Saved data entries
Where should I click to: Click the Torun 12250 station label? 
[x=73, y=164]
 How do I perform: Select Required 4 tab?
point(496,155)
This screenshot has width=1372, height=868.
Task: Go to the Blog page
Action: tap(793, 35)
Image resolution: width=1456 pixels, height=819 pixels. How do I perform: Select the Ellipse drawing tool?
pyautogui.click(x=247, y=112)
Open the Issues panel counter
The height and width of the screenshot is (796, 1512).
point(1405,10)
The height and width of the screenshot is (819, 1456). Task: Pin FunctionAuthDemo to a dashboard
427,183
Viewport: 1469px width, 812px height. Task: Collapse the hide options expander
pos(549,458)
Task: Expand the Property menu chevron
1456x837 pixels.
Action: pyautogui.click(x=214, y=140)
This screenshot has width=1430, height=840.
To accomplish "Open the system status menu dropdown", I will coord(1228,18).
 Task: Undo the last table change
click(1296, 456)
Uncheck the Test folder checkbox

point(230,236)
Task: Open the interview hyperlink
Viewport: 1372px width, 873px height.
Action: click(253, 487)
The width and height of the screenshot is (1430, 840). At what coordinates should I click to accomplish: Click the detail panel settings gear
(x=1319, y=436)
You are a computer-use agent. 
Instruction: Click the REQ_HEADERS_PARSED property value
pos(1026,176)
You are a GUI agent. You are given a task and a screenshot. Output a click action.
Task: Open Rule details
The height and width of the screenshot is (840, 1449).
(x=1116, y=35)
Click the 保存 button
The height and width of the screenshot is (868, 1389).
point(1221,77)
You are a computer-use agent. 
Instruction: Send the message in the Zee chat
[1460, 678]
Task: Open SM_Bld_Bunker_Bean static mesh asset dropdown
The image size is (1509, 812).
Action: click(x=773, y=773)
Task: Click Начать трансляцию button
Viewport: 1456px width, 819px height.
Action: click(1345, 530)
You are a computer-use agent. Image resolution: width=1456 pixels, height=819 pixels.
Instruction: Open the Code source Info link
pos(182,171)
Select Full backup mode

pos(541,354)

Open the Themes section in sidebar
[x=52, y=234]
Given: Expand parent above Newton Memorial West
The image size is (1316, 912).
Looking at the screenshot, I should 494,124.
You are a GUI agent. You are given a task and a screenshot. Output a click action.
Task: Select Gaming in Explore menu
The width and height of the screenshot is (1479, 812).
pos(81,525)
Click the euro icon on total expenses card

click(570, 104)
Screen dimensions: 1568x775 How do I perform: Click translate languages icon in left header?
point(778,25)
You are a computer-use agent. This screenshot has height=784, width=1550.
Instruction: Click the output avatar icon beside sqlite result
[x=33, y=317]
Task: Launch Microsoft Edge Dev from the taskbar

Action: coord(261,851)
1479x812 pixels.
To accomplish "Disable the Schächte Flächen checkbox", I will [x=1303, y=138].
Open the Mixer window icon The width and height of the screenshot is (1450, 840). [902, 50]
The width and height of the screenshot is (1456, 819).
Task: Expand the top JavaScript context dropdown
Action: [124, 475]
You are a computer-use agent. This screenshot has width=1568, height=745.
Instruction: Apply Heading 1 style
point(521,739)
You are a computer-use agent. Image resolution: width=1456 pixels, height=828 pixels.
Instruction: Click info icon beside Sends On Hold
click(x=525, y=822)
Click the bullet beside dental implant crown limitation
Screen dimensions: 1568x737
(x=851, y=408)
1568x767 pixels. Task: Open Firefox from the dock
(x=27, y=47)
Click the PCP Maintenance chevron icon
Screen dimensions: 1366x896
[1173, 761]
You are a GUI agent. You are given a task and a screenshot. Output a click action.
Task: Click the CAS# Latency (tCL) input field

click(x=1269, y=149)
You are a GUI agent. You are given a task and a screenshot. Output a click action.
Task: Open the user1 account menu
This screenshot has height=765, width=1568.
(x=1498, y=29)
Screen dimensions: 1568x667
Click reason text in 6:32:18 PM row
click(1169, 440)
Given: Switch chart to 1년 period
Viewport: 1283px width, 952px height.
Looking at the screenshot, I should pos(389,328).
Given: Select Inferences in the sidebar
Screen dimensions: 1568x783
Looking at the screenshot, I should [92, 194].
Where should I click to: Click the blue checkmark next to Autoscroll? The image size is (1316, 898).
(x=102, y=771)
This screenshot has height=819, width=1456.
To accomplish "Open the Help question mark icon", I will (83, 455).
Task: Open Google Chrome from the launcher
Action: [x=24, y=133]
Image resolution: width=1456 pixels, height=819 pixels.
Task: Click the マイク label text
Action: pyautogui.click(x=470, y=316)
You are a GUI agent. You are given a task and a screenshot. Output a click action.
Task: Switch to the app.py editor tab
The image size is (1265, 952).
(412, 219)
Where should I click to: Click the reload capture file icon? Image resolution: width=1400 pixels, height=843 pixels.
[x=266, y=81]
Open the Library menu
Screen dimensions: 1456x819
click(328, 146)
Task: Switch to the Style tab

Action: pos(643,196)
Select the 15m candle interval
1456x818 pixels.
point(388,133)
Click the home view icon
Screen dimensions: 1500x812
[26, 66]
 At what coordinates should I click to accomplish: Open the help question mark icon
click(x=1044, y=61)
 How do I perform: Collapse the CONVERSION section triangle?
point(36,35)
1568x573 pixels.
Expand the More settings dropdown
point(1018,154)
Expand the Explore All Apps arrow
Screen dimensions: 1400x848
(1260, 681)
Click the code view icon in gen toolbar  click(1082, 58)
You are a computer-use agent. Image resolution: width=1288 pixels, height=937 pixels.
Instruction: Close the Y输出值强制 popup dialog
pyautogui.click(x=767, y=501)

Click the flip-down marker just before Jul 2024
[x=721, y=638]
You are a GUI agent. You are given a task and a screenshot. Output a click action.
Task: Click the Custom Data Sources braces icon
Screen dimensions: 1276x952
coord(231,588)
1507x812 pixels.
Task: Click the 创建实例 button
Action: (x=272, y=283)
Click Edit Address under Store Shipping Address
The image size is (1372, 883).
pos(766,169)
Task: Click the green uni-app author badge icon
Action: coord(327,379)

Task directions
Top to bottom, transcribe every line above exactly.

Written solution
Where should I click to: Click the Torun 12250 station label? 
[x=73, y=164]
 How do I perform: Select Required 4 tab?
point(496,155)
This screenshot has width=1372, height=868.
Task: Go to the Blog page
Action: tap(793, 35)
Image resolution: width=1456 pixels, height=819 pixels. How do I perform: Select the Ellipse drawing tool?
pyautogui.click(x=247, y=112)
Open the Issues panel counter
The height and width of the screenshot is (796, 1512).
point(1405,10)
The height and width of the screenshot is (819, 1456). Task: Pin FunctionAuthDemo to a dashboard
427,183
Viewport: 1469px width, 812px height. Task: Collapse the hide options expander
pos(549,458)
Task: Expand the Property menu chevron
1456x837 pixels.
Action: pyautogui.click(x=214, y=140)
This screenshot has width=1430, height=840.
To accomplish "Open the system status menu dropdown", I will coord(1228,18).
 Task: Undo the last table change
click(1296, 456)
Uncheck the Test folder checkbox

point(230,236)
Task: Open the interview hyperlink
Viewport: 1372px width, 873px height.
Action: click(253, 487)
The width and height of the screenshot is (1430, 840). At what coordinates should I click to accomplish: Click the detail panel settings gear
(x=1319, y=436)
You are a computer-use agent. 
Instruction: Click the REQ_HEADERS_PARSED property value
pos(1026,176)
You are a GUI agent. You are given a task and a screenshot. Output a click action.
Task: Open Rule details
The height and width of the screenshot is (840, 1449).
(x=1116, y=35)
Click the 保存 button
The height and width of the screenshot is (868, 1389).
point(1221,77)
You are a computer-use agent. 
Instruction: Send the message in the Zee chat
[1460, 678]
Task: Open SM_Bld_Bunker_Bean static mesh asset dropdown
The image size is (1509, 812).
Action: click(x=773, y=773)
Task: Click Начать трансляцию button
Viewport: 1456px width, 819px height.
Action: click(1345, 530)
You are a computer-use agent. Image resolution: width=1456 pixels, height=819 pixels.
Instruction: Open the Code source Info link
pos(182,171)
Select Full backup mode

pos(541,354)

Open the Themes section in sidebar
[x=52, y=234]
Given: Expand parent above Newton Memorial West
The image size is (1316, 912).
Looking at the screenshot, I should 494,124.
You are a GUI agent. You are given a task and a screenshot. Output a click action.
Task: Select Gaming in Explore menu
The width and height of the screenshot is (1479, 812).
pos(81,525)
Click the euro icon on total expenses card

click(570, 104)
Screen dimensions: 1568x775 How do I perform: Click translate languages icon in left header?
point(778,25)
You are a computer-use agent. This screenshot has height=784, width=1550.
Instruction: Click the output avatar icon beside sqlite result
[x=33, y=317]
Task: Launch Microsoft Edge Dev from the taskbar

Action: coord(261,851)
1479x812 pixels.
To accomplish "Disable the Schächte Flächen checkbox", I will [x=1303, y=138].
Open the Mixer window icon The width and height of the screenshot is (1450, 840). [902, 50]
The width and height of the screenshot is (1456, 819).
Task: Expand the top JavaScript context dropdown
Action: [124, 475]
You are a computer-use agent. This screenshot has width=1568, height=745.
Instruction: Apply Heading 1 style
point(521,739)
You are a computer-use agent. Image resolution: width=1456 pixels, height=828 pixels.
Instruction: Click info icon beside Sends On Hold
click(x=525, y=822)
Click the bullet beside dental implant crown limitation
Screen dimensions: 1568x737
(x=851, y=408)
1568x767 pixels. Task: Open Firefox from the dock
(x=27, y=47)
Click the PCP Maintenance chevron icon
Screen dimensions: 1366x896
[1173, 761]
You are a GUI agent. You are given a task and a screenshot. Output a click action.
Task: Click the CAS# Latency (tCL) input field

click(x=1269, y=149)
You are a GUI agent. You are given a task and a screenshot. Output a click action.
Task: Open the user1 account menu
This screenshot has height=765, width=1568.
(x=1498, y=29)
Screen dimensions: 1568x667
Click reason text in 6:32:18 PM row
click(1169, 440)
Given: Switch chart to 1년 period
Viewport: 1283px width, 952px height.
Looking at the screenshot, I should pos(389,328).
Given: Select Inferences in the sidebar
Screen dimensions: 1568x783
Looking at the screenshot, I should [92, 194].
Where should I click to: Click the blue checkmark next to Autoscroll? The image size is (1316, 898).
(x=102, y=771)
This screenshot has height=819, width=1456.
To accomplish "Open the Help question mark icon", I will (83, 455).
Task: Open Google Chrome from the launcher
Action: [x=24, y=133]
Image resolution: width=1456 pixels, height=819 pixels.
Task: Click the マイク label text
Action: pyautogui.click(x=470, y=316)
You are a GUI agent. You are given a task and a screenshot. Output a click action.
Task: Switch to the app.py editor tab
The image size is (1265, 952).
(412, 219)
Where should I click to: Click the reload capture file icon? Image resolution: width=1400 pixels, height=843 pixels.
[x=266, y=81]
Open the Library menu
Screen dimensions: 1456x819
click(328, 146)
Task: Switch to the Style tab

Action: pos(643,196)
Select the 15m candle interval
1456x818 pixels.
point(388,133)
Click the home view icon
Screen dimensions: 1500x812
[26, 66]
 At what coordinates should I click to accomplish: Open the help question mark icon
click(x=1044, y=61)
 How do I perform: Collapse the CONVERSION section triangle?
point(36,35)
1568x573 pixels.
Expand the More settings dropdown
point(1018,154)
Expand the Explore All Apps arrow
Screen dimensions: 1400x848
(1260, 681)
Click the code view icon in gen toolbar  click(1082, 58)
You are a computer-use agent. Image resolution: width=1288 pixels, height=937 pixels.
Instruction: Close the Y输出值强制 popup dialog
pyautogui.click(x=767, y=501)

Click the flip-down marker just before Jul 2024
[x=721, y=638]
You are a GUI agent. You are given a task and a screenshot. Output a click action.
Task: Click the Custom Data Sources braces icon
Screen dimensions: 1276x952
coord(231,588)
1507x812 pixels.
Task: Click the 创建实例 button
Action: (x=272, y=283)
Click Edit Address under Store Shipping Address
The image size is (1372, 883).
pos(766,169)
Task: Click the green uni-app author badge icon
Action: coord(327,379)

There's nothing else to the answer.